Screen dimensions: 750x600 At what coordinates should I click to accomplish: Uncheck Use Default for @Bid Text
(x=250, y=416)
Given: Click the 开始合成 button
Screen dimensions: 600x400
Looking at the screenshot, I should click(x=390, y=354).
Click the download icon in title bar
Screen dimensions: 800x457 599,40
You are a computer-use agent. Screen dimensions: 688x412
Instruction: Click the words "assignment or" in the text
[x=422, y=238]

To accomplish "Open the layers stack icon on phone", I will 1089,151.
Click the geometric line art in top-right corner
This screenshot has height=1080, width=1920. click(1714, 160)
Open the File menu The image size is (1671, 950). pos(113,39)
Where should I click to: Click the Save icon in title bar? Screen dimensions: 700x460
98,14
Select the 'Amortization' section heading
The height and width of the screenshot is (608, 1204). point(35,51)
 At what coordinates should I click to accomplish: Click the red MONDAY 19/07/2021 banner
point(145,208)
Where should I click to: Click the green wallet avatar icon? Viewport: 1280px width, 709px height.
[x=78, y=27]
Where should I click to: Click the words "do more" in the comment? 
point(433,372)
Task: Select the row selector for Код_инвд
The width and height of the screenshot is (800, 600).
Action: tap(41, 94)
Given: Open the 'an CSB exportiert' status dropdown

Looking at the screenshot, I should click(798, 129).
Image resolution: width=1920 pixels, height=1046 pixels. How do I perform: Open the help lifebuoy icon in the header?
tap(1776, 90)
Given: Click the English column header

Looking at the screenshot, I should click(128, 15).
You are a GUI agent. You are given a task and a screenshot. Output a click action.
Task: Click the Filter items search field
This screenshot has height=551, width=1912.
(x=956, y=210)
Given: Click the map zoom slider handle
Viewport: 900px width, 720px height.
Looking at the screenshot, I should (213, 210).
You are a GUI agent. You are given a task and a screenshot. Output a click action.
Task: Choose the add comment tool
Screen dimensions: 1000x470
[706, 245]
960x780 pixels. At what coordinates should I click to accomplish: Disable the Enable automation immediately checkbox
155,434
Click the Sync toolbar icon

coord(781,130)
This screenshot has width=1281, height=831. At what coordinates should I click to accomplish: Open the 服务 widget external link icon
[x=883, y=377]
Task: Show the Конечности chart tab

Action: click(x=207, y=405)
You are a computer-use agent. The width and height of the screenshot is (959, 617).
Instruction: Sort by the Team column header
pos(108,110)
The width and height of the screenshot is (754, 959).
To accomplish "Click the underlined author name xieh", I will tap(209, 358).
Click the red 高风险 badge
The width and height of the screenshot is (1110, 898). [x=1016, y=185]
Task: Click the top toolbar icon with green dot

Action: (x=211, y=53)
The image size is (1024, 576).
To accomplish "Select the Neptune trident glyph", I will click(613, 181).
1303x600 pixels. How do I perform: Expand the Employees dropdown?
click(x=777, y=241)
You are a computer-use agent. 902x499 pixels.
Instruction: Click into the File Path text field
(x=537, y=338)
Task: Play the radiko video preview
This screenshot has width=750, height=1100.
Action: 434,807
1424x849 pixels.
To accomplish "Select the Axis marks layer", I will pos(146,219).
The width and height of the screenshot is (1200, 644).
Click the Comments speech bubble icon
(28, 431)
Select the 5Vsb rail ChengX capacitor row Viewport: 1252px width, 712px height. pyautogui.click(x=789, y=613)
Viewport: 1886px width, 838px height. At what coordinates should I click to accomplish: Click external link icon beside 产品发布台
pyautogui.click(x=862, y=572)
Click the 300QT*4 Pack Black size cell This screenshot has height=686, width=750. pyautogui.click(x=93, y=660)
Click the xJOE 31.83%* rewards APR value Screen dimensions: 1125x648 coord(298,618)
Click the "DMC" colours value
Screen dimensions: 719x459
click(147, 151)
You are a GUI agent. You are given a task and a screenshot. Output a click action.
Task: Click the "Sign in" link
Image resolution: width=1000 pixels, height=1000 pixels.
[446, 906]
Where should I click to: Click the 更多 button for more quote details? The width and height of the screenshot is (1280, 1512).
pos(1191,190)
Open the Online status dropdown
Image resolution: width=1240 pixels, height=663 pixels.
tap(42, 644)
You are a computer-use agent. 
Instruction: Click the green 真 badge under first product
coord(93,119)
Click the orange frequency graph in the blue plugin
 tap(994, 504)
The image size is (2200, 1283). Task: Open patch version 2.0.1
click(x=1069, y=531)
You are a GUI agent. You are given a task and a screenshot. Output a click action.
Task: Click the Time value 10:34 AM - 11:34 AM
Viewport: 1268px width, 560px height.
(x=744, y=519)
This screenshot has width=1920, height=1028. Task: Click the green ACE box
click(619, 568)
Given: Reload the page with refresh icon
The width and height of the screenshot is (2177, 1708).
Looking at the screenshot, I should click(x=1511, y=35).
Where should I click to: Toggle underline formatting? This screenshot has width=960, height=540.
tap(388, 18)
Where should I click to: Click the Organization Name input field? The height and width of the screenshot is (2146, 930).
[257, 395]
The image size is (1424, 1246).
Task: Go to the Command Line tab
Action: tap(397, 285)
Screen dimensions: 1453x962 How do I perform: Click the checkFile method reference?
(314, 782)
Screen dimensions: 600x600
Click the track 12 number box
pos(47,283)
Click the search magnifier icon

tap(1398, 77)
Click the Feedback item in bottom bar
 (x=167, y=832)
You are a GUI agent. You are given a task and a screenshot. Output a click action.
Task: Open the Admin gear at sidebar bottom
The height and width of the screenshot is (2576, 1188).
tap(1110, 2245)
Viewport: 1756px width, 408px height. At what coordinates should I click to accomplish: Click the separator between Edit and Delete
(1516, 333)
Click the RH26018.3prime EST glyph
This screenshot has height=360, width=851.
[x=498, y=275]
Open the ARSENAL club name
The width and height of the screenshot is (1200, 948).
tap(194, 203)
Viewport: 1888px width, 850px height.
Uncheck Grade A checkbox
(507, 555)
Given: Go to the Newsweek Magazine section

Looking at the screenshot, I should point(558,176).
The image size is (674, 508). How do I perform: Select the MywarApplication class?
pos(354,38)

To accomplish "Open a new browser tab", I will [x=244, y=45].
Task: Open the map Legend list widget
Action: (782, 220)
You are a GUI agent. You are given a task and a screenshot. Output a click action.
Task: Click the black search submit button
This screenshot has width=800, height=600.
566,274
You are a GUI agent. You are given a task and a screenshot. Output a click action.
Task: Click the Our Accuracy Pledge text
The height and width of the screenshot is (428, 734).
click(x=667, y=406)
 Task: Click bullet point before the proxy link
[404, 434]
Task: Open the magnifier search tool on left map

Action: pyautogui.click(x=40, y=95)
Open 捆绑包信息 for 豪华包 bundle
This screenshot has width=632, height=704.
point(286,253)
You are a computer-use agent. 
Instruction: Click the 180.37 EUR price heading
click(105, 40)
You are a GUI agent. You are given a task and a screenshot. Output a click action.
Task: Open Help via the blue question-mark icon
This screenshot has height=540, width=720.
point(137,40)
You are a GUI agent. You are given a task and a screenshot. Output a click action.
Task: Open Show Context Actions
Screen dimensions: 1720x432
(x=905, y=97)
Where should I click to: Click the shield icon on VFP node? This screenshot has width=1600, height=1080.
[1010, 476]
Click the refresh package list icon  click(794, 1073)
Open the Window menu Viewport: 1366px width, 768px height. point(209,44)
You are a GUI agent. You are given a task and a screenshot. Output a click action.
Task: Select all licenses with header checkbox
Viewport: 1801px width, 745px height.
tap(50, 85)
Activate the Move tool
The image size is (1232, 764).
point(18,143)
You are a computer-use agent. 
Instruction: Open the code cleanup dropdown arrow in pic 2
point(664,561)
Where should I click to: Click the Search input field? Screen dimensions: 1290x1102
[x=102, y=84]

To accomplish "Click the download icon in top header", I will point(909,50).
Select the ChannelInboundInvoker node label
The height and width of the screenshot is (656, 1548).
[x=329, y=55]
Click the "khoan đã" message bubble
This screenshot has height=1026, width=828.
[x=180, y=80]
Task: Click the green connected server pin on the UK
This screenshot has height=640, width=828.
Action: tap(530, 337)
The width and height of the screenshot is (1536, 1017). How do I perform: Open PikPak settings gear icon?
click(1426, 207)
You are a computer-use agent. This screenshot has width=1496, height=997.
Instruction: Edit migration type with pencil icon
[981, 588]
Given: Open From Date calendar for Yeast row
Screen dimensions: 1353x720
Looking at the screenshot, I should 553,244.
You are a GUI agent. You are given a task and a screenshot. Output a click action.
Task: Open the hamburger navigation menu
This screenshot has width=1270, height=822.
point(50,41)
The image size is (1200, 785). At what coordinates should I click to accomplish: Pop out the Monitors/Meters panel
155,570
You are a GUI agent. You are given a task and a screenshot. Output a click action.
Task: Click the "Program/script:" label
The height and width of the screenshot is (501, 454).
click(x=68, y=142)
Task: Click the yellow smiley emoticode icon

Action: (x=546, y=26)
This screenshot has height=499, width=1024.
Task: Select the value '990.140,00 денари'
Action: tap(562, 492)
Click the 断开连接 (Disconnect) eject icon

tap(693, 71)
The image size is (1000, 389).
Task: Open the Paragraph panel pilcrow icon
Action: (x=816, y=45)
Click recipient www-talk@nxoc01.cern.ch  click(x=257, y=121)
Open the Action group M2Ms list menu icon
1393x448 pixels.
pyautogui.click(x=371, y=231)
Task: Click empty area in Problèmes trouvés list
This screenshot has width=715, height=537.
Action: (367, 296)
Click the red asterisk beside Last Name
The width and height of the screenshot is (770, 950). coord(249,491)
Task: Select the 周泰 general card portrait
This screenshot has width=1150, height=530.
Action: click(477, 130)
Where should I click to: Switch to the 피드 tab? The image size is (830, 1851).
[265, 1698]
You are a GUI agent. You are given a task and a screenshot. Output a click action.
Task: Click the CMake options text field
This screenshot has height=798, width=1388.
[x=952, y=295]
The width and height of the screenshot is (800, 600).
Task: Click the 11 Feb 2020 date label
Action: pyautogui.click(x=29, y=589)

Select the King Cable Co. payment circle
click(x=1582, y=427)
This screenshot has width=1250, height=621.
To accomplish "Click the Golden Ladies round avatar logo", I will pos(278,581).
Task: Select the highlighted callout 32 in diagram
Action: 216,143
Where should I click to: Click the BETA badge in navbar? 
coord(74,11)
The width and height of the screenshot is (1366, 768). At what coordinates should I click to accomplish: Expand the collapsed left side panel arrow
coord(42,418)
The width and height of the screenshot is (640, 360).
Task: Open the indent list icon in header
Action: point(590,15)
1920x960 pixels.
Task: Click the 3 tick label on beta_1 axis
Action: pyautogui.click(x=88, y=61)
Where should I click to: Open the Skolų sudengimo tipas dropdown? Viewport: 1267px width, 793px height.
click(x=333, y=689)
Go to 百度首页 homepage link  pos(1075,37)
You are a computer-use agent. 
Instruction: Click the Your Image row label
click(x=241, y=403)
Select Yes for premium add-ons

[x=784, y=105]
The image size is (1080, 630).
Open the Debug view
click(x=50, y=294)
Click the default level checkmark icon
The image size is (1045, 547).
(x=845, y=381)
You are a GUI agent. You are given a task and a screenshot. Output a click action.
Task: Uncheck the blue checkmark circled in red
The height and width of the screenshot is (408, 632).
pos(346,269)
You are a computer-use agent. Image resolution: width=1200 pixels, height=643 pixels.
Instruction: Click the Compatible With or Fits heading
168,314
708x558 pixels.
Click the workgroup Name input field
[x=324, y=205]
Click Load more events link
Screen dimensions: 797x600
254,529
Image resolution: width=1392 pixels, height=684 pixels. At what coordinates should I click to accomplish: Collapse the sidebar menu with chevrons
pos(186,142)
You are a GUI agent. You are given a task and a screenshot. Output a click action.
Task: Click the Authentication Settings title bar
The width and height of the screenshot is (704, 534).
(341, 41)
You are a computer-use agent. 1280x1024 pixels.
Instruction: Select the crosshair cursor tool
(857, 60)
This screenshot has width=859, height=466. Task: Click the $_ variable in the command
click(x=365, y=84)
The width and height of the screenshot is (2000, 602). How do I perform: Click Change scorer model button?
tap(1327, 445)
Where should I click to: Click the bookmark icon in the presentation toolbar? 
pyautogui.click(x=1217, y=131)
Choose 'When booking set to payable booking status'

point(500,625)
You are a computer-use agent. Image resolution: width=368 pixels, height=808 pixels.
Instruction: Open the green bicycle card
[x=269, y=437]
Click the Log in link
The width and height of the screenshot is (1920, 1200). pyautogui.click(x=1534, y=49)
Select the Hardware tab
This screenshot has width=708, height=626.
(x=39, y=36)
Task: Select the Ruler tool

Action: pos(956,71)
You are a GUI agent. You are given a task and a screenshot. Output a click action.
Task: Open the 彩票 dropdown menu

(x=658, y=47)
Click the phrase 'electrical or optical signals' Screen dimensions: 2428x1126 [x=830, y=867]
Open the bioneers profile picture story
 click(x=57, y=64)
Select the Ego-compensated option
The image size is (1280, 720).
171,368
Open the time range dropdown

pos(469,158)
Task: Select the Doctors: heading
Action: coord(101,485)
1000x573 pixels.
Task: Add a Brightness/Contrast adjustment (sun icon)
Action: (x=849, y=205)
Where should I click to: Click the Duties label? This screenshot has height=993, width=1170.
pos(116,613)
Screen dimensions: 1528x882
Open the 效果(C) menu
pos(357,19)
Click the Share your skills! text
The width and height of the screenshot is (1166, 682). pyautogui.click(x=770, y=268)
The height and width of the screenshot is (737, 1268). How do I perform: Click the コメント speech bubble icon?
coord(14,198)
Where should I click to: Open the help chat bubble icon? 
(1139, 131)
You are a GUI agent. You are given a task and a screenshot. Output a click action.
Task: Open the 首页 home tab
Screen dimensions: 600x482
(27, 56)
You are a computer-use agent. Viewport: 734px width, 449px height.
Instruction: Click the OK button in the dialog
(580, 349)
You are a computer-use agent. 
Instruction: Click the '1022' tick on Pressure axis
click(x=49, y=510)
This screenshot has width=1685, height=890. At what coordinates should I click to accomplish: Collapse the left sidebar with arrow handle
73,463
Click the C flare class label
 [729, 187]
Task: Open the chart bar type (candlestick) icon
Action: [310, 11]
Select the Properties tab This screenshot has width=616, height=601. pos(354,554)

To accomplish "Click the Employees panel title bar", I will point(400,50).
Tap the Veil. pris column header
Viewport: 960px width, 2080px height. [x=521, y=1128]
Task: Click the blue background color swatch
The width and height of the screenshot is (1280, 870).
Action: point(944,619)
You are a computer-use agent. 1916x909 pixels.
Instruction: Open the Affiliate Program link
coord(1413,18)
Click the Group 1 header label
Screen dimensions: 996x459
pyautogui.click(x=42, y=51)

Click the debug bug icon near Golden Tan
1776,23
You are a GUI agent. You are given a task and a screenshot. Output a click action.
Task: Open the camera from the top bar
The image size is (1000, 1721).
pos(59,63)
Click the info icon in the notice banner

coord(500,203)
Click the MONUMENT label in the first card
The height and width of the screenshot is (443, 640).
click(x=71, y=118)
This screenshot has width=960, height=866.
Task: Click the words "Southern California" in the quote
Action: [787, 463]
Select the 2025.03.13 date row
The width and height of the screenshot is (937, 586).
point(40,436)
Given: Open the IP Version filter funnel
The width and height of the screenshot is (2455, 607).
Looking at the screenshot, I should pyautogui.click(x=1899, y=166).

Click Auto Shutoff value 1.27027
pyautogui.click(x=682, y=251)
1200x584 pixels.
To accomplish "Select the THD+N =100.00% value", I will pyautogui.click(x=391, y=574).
------------------------------------------------
• _ABOUT THIS TASK_: If a line in the entries includes the word "glyph", copy that line out.

• _TASK SOLUTION_:
To accomplish "Select the Neptune trident glyph", I will click(613, 181).
Click the RH26018.3prime EST glyph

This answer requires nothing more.